■ **Stated task**
Echo the lines from the start of the records through the line containing "coord(741,157)", both ends included, and nothing more.

■ **Recorded data**

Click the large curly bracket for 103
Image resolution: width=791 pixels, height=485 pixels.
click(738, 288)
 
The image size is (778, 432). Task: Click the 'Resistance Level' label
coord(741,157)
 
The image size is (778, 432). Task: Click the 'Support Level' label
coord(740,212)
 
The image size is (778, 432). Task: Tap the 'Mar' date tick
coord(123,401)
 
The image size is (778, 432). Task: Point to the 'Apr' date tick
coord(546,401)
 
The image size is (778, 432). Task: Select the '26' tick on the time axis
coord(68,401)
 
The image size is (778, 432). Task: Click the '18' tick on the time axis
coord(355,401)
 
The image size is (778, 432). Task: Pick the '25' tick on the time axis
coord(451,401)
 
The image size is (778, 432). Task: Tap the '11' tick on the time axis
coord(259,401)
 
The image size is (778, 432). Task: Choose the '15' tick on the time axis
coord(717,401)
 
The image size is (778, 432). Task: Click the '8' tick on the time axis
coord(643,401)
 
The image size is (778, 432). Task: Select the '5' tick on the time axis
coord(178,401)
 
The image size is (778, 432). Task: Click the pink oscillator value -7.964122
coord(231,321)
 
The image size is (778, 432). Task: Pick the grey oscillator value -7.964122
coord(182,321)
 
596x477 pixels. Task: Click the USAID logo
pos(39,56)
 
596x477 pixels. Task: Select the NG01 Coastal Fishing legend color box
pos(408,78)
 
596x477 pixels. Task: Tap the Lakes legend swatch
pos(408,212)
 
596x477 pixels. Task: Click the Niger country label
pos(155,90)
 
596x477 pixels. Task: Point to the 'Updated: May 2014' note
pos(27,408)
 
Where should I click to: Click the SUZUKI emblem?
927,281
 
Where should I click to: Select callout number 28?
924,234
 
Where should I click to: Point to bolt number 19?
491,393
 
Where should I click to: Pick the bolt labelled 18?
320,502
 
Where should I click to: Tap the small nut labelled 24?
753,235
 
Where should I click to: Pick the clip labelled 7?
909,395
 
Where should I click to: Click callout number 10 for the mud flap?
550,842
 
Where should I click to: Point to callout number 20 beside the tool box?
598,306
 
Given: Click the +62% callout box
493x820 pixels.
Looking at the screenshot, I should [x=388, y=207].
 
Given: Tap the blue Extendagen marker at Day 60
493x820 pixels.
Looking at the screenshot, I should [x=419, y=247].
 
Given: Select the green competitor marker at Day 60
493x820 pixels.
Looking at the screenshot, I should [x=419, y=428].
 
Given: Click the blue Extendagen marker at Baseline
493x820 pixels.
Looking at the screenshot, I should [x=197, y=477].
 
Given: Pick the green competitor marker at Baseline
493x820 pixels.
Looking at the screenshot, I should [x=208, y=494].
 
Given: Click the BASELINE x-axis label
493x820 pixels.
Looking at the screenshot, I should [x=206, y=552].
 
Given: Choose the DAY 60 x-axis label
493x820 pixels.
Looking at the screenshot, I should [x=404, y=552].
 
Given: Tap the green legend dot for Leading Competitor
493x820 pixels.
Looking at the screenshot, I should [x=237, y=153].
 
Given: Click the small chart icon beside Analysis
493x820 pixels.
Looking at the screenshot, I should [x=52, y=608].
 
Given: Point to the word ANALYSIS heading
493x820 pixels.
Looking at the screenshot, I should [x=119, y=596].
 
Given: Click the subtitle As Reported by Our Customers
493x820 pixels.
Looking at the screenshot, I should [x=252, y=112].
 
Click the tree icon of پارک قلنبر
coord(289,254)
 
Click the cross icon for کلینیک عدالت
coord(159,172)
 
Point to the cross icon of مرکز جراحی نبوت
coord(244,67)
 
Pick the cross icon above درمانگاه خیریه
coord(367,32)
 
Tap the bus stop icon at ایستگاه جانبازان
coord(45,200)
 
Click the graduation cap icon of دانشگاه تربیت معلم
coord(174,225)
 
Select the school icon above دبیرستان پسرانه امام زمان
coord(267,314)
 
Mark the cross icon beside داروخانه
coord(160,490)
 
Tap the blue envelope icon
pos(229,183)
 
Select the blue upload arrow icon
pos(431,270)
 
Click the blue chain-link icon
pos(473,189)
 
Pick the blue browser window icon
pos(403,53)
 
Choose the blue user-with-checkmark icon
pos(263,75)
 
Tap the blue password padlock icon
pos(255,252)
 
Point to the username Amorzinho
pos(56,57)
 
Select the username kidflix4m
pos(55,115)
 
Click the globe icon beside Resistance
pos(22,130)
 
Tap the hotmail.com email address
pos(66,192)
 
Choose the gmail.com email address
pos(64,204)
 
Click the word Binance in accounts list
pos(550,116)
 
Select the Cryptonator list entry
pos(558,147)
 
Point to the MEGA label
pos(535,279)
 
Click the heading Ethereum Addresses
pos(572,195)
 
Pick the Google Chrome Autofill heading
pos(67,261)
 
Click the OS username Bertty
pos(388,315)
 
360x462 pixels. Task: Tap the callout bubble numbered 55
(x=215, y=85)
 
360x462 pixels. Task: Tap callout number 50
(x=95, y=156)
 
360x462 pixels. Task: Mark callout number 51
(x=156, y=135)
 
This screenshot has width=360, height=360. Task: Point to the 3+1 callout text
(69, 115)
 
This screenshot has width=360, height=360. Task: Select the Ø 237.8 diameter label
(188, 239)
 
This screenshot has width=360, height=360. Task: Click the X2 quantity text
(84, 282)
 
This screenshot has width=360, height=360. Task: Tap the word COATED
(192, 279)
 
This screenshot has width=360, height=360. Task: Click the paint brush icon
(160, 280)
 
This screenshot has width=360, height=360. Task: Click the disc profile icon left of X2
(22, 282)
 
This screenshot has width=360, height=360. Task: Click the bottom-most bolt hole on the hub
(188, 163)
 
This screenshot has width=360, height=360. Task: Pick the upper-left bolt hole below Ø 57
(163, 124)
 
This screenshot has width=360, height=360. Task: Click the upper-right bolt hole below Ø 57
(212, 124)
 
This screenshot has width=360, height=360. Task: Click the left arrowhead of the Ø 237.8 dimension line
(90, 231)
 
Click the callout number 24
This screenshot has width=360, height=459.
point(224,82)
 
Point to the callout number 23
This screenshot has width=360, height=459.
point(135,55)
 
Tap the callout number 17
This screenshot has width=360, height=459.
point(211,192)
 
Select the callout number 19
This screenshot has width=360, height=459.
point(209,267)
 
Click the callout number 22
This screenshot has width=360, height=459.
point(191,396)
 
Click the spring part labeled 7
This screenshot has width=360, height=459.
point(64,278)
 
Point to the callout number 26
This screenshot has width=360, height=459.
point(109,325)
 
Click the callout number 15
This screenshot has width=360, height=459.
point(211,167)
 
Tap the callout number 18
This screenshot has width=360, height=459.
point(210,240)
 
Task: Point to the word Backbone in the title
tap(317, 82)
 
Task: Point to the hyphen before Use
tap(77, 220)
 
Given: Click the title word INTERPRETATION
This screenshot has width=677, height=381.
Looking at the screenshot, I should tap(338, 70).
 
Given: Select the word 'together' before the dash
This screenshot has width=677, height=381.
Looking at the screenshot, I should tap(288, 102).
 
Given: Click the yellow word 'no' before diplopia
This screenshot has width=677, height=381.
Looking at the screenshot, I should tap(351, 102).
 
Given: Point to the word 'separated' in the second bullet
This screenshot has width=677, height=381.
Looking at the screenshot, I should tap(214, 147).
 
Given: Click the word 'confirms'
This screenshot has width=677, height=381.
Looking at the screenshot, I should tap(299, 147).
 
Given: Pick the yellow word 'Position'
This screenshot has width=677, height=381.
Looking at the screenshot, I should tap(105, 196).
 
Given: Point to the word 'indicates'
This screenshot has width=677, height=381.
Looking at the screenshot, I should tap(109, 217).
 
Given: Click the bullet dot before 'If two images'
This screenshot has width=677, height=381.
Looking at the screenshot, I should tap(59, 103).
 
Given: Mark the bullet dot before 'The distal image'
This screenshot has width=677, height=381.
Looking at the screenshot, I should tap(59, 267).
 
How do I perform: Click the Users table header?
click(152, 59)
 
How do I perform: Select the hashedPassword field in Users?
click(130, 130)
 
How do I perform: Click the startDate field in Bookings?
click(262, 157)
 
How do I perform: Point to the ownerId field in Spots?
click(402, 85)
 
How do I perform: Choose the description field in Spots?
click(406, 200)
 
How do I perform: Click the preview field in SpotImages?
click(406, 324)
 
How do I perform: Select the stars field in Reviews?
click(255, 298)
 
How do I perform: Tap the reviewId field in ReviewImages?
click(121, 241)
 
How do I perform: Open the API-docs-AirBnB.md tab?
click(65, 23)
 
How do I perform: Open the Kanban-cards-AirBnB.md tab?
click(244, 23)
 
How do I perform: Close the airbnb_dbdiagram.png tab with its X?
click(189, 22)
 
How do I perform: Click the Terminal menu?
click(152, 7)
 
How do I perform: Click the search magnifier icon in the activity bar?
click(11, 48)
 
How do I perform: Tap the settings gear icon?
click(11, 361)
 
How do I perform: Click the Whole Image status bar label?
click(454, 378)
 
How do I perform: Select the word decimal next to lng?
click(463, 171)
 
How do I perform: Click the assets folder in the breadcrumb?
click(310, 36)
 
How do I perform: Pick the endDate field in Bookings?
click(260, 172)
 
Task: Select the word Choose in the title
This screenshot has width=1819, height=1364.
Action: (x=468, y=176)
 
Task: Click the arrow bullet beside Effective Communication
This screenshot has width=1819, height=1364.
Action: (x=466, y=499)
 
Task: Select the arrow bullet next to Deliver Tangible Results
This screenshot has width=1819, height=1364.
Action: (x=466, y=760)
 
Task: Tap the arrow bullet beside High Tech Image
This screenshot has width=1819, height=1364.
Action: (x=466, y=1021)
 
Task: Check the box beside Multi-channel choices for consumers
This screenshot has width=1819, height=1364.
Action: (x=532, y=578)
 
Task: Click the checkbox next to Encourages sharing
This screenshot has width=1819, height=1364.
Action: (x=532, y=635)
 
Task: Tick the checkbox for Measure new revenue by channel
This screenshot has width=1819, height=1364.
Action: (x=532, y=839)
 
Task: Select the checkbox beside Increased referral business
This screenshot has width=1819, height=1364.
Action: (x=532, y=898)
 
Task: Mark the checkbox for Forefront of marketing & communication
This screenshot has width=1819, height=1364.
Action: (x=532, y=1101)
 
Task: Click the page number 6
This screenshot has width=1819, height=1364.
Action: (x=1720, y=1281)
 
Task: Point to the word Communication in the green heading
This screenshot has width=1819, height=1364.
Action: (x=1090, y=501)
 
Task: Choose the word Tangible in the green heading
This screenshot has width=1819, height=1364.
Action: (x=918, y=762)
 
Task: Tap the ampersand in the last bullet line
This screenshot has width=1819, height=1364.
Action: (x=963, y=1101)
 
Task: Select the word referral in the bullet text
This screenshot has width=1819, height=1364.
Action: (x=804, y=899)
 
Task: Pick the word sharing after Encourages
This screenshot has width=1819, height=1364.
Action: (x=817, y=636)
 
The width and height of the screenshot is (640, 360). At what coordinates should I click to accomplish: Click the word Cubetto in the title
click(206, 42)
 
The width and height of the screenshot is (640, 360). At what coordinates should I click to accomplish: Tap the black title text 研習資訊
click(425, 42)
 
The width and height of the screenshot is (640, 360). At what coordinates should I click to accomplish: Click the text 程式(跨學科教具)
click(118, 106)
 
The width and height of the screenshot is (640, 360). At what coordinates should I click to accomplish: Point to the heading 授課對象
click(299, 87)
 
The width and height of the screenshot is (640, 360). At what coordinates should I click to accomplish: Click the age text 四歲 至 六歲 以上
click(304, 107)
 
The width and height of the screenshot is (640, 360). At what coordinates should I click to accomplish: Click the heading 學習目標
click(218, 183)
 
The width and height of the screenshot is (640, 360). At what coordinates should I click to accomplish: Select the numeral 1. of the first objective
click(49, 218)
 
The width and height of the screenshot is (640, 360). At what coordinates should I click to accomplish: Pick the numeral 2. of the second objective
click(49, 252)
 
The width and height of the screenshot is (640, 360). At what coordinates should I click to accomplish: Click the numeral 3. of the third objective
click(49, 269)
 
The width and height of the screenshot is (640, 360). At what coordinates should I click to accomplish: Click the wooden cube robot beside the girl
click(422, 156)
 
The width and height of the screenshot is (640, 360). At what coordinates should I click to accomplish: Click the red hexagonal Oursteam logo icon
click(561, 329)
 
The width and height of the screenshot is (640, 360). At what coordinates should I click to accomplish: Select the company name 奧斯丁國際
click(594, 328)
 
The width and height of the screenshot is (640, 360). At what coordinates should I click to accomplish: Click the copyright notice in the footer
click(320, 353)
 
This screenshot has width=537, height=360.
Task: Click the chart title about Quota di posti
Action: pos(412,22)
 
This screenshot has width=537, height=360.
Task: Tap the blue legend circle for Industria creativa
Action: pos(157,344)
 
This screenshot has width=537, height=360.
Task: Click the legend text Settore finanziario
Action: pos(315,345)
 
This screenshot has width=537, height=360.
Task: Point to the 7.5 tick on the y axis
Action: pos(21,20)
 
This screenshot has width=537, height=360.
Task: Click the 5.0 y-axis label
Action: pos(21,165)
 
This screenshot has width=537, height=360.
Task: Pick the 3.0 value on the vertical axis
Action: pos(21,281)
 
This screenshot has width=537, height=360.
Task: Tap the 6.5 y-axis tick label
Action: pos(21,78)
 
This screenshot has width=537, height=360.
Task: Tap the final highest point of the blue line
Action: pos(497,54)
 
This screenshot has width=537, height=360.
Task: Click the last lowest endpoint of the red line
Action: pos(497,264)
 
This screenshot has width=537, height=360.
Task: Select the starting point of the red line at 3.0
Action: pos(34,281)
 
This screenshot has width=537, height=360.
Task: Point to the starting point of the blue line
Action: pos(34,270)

■ **Final result**
Click the large curly bracket for 103
Image resolution: width=791 pixels, height=485 pixels.
click(738, 288)
 
The image size is (778, 432). Task: Click the 'Resistance Level' label
coord(741,157)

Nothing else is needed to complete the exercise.